FUJIWARA DANCE INVENTIONS (toronto)
GOOSAYTEN (sapporo)
DAPPIN' BUTOH (seattle)
KOHZENSHA BUTOH COMPANY (tokyo)
GROTTO (seattle)
INK BOAT (san francisco)
P.A.N. (seattle)
SU-EN BUTOH COMPANY (stockholm)
KAGAMI BUTOH (olympia)
DEGENERATE ART ENSEMBLE (seattle)
BUTOH OPEN
INSTALLATION PERFORMANCE  

 

3-Performance Pass available for $30

TICKET WINDOW
206-325-6500  www.ticketwindowonline.com   
Walk up: Broadway Market, Pikes Place Market, Meydenbauer Center (Bellview)
3-performance pass available for $30

 

 

FUJIWARA DANCE INVENTIONS (TORONTO)

PERFORMANCE: November 2 & 3 (TH/FR) 8 PM
*Thursday opens with Elizabeth Falconer (Seattle)

Denise Fujiwara performs Sumida River, choreographed by Natsu Nakajima, an early disciple of both Kazuo Ohno and Tatsumi Hijikata.
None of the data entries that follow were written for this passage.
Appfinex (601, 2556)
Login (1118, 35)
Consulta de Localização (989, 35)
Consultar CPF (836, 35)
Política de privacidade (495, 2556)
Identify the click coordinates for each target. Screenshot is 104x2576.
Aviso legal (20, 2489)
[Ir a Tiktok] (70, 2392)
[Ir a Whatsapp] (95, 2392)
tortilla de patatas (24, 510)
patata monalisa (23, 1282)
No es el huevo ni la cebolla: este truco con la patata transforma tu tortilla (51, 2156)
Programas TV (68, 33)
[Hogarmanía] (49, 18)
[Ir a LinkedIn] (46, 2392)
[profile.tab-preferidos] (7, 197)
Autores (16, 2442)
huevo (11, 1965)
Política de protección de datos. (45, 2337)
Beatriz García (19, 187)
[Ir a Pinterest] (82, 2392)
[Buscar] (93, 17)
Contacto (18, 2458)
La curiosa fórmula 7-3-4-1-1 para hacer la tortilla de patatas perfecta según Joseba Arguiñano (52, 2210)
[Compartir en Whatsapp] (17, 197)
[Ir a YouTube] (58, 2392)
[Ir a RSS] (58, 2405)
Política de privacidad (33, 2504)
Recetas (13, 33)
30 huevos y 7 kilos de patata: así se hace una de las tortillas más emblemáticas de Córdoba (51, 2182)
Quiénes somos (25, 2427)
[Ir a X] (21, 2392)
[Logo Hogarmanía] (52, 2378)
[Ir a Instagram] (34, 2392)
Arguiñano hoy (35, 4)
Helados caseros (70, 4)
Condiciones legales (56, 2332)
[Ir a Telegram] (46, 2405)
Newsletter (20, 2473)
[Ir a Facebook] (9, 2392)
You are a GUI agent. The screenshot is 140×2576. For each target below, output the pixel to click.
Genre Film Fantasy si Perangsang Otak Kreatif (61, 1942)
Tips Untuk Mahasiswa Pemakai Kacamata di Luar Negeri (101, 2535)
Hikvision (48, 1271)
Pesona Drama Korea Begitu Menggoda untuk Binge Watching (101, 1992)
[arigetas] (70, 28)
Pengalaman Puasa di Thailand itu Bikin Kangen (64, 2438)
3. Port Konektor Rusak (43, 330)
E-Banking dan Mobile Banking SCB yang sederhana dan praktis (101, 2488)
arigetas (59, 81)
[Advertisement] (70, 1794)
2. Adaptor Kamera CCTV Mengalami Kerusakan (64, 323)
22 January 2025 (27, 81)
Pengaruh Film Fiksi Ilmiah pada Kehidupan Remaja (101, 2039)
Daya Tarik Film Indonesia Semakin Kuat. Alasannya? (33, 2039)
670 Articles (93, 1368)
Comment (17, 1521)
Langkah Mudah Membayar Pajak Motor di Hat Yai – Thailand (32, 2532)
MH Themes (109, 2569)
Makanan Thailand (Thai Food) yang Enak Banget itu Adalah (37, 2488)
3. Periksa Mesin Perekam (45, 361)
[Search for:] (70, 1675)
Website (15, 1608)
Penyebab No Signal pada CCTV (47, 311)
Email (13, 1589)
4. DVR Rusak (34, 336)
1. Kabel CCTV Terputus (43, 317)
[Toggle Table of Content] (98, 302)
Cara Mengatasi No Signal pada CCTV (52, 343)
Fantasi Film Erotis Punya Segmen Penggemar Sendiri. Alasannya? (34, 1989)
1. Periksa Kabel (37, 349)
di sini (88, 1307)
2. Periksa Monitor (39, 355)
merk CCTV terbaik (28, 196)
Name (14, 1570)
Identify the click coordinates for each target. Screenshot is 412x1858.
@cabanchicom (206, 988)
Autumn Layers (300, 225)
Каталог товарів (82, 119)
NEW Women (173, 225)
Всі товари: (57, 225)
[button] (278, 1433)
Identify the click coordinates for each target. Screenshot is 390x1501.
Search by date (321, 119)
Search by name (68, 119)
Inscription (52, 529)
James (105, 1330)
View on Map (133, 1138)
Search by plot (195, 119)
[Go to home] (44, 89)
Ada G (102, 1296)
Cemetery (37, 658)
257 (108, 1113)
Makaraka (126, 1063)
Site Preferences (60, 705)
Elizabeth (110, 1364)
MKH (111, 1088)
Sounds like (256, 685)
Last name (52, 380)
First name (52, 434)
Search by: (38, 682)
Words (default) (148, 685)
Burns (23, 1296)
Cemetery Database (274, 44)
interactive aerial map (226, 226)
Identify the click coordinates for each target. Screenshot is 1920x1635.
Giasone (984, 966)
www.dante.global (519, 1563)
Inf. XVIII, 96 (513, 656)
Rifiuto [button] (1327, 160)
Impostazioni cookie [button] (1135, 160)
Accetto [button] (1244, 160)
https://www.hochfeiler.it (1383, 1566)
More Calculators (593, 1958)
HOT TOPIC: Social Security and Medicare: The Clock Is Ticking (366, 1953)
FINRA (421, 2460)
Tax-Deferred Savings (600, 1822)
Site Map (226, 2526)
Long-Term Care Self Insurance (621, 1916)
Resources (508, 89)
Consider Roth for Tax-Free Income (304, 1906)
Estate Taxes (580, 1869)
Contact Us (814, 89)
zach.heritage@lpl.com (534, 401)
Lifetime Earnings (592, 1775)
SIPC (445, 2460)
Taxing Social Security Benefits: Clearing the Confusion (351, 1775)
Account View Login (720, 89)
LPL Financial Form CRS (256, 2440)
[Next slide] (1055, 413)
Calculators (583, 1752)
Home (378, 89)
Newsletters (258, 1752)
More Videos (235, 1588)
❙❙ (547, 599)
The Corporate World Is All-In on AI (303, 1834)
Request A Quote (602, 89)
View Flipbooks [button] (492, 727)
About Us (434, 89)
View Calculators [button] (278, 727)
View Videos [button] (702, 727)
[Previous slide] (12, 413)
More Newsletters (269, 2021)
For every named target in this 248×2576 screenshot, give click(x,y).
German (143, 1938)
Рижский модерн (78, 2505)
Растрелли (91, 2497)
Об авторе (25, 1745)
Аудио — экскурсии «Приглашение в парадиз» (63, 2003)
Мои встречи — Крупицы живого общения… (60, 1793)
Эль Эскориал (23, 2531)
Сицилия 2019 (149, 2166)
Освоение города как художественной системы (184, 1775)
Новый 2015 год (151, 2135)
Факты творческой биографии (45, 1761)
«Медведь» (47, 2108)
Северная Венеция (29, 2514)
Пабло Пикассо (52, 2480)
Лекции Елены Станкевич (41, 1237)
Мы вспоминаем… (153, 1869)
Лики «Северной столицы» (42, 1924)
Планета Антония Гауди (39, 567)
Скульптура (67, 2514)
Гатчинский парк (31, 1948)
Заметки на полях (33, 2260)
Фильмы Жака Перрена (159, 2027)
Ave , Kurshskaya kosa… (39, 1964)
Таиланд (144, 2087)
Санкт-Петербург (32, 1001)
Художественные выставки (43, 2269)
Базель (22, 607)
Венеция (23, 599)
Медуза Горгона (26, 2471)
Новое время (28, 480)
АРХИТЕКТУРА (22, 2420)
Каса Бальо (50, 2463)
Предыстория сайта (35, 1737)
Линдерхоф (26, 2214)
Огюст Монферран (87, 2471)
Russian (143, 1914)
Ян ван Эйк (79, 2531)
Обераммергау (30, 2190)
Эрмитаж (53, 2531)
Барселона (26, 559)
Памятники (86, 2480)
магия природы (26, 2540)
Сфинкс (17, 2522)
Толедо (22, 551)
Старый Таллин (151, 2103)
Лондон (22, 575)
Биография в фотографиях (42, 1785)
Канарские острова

A spellbinding interpretation of a renowned 15th century Japanese Noh play, Sumida River is the haunting tale of a woman in search of her stolen child. Fujiwara's delicately shaded performance of this Butoh work explores a mother's journey in a work that captures the pure dance and spiritual essence of Mai, the sacred, internal dance of Noh. A critic for Montreal's Le Devoir calls it "a butoh dance of remarkable purity." Denise, one of the most diverse talents to evolve on the Canadian dance scene (choreographer, dancer, actor), received a B.F.A. in Dance at York University and became a founder of Toronto Independent Dance Enterprise. Fujiwara Dance Inventions was founded in 1991. Walls, a CBC television documentary about the life and work of Ms. Fujiwara, won the 1995 Gemini Award for Best Performing Arts Program.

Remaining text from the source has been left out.